WASHINGTON, Oct. 23 (UPI) -- Senate negotiators Saturday rejected an offer from House Republicans on intelligence reform, saying it did not give enough power to the nation's new spy chief.
"The senators held a conference call and unanimously decided to reject the proposal," Alex Formuzis, communications director for Sen. Frank Lautenberg, D-NJ, told United Press International Saturday evening.
Lautenberg is one of eleven Senators in the so-called conference - an ad hoc committee of lawmakers with the unenviable task of trying to hammer out a compromise between the very different Sept. 11 reform bills passed by the Senate and House.
Among other variations, the two bills differ on the issue of what authorities to give a new national intelligence director, especially over the intelligence agencies based inside the Department of Defense.
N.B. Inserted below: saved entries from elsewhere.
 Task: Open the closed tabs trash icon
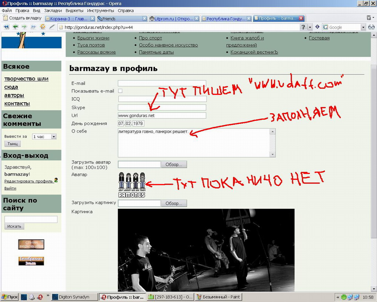coord(369,18)
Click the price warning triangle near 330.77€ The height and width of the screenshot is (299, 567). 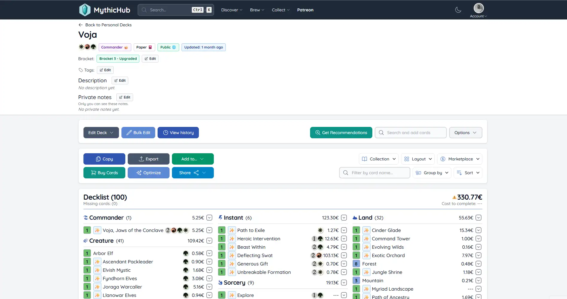pos(454,197)
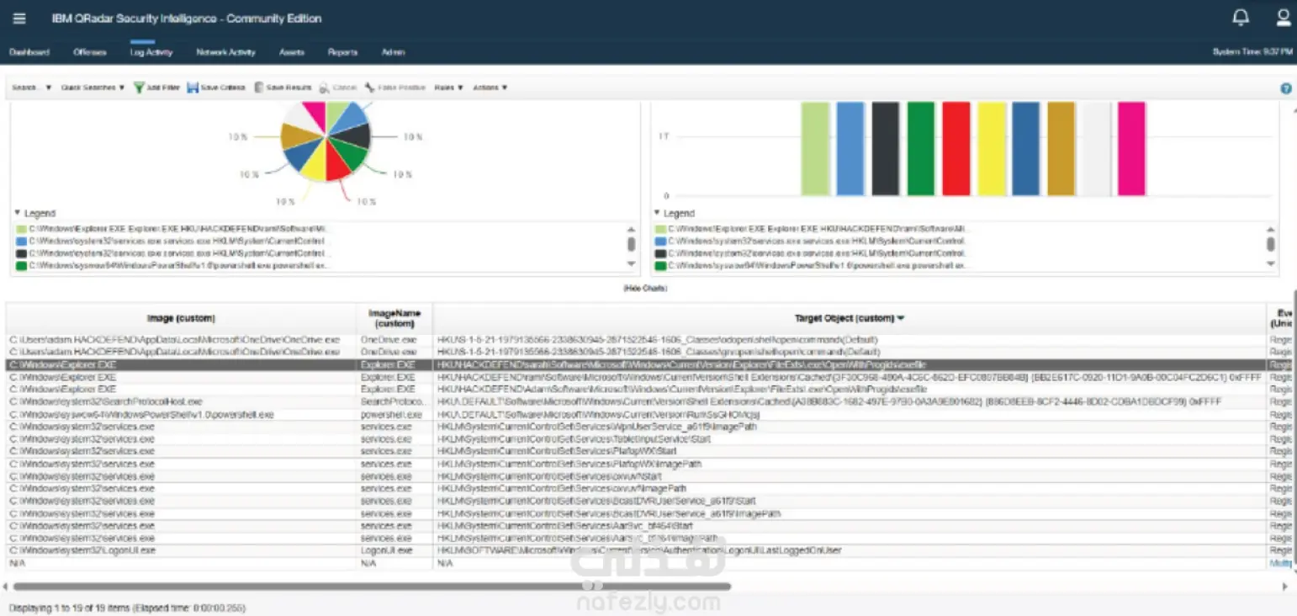Open the notifications bell
The width and height of the screenshot is (1297, 616).
pyautogui.click(x=1241, y=18)
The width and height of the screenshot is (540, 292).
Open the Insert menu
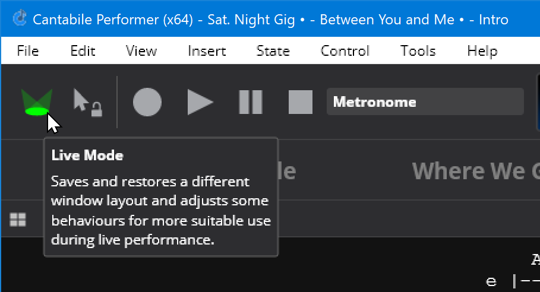[x=207, y=51]
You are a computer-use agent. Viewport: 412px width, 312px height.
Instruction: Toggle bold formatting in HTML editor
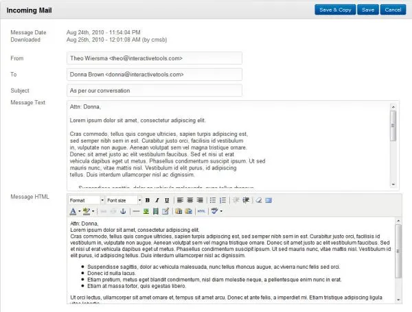[147, 200]
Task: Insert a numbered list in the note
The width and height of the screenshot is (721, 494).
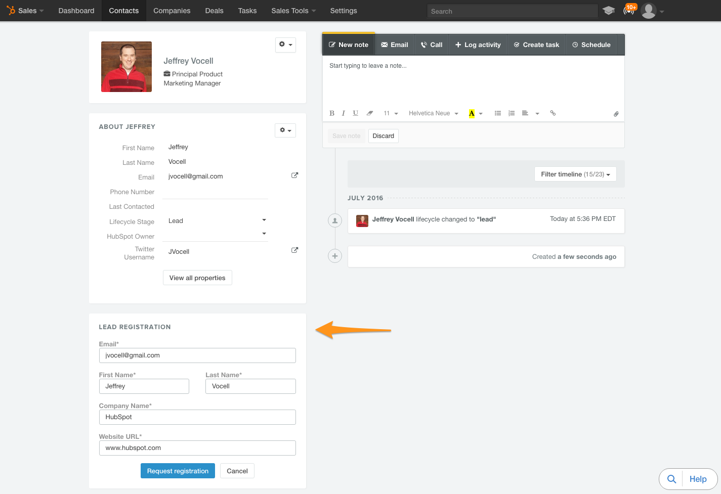Action: point(512,113)
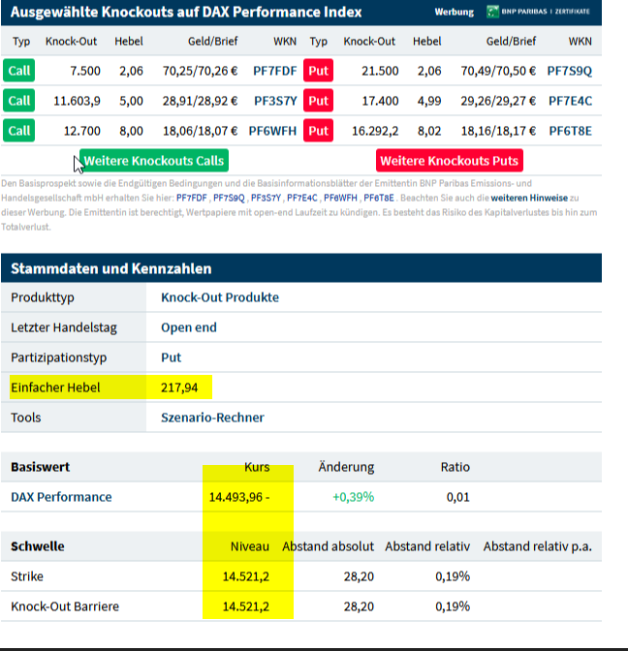Open the Szenario-Rechner tool link
The height and width of the screenshot is (651, 628).
212,418
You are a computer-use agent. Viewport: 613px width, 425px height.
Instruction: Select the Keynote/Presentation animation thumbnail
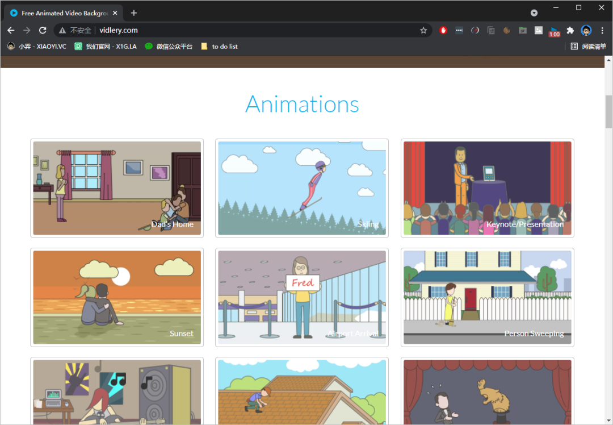click(487, 188)
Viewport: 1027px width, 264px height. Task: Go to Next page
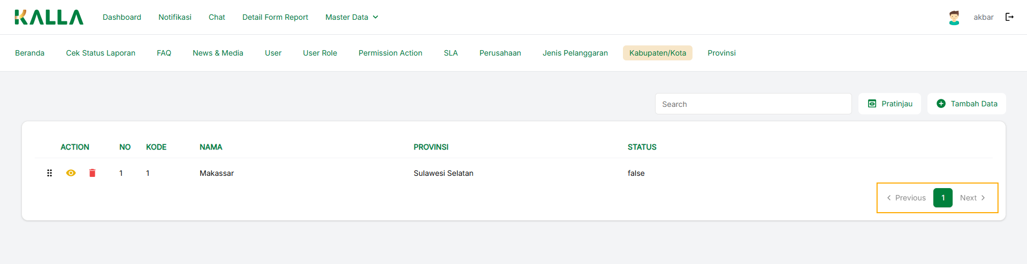[x=972, y=198]
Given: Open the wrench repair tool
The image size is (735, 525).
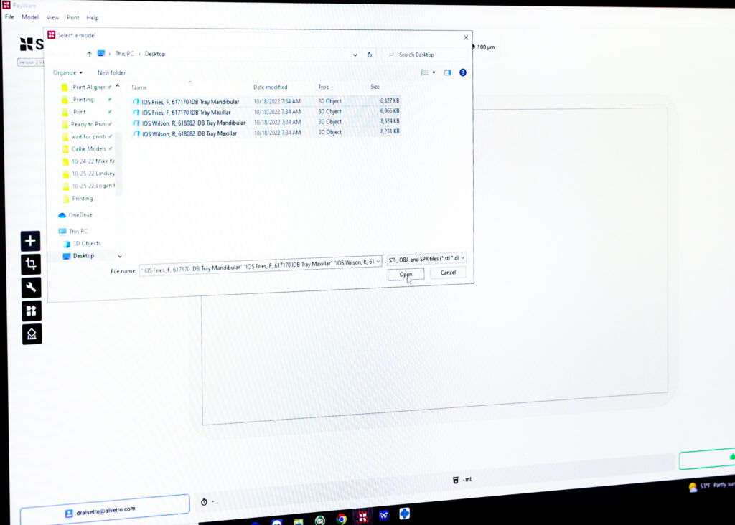Looking at the screenshot, I should [x=32, y=288].
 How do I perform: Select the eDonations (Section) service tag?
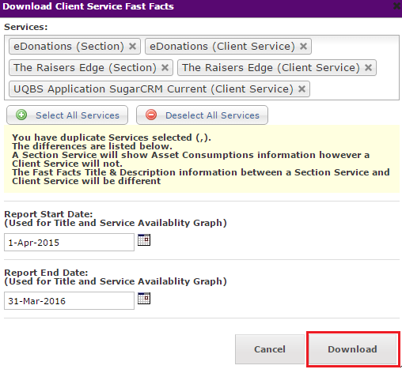coord(69,47)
The Sept. 11 commission and the White House have supported the Senate version of the bill, which gives the director budget authority over these agencies that currently is held by the defense secretary. But the Pentagon and its allies have dug their heels in on this question.
Late Friday, conference Chairman Rep. Peter Hoekstra, R-Mich., sent Senators a compromise proposal, which he told UPI was "a carefully crafted compromise between the demands of the Department of Defense and the demands of the Sept. 11 commission."
Formuzis said that Senate staff were working on a counter proposal, which they hoped to send over to Hoekstra soon.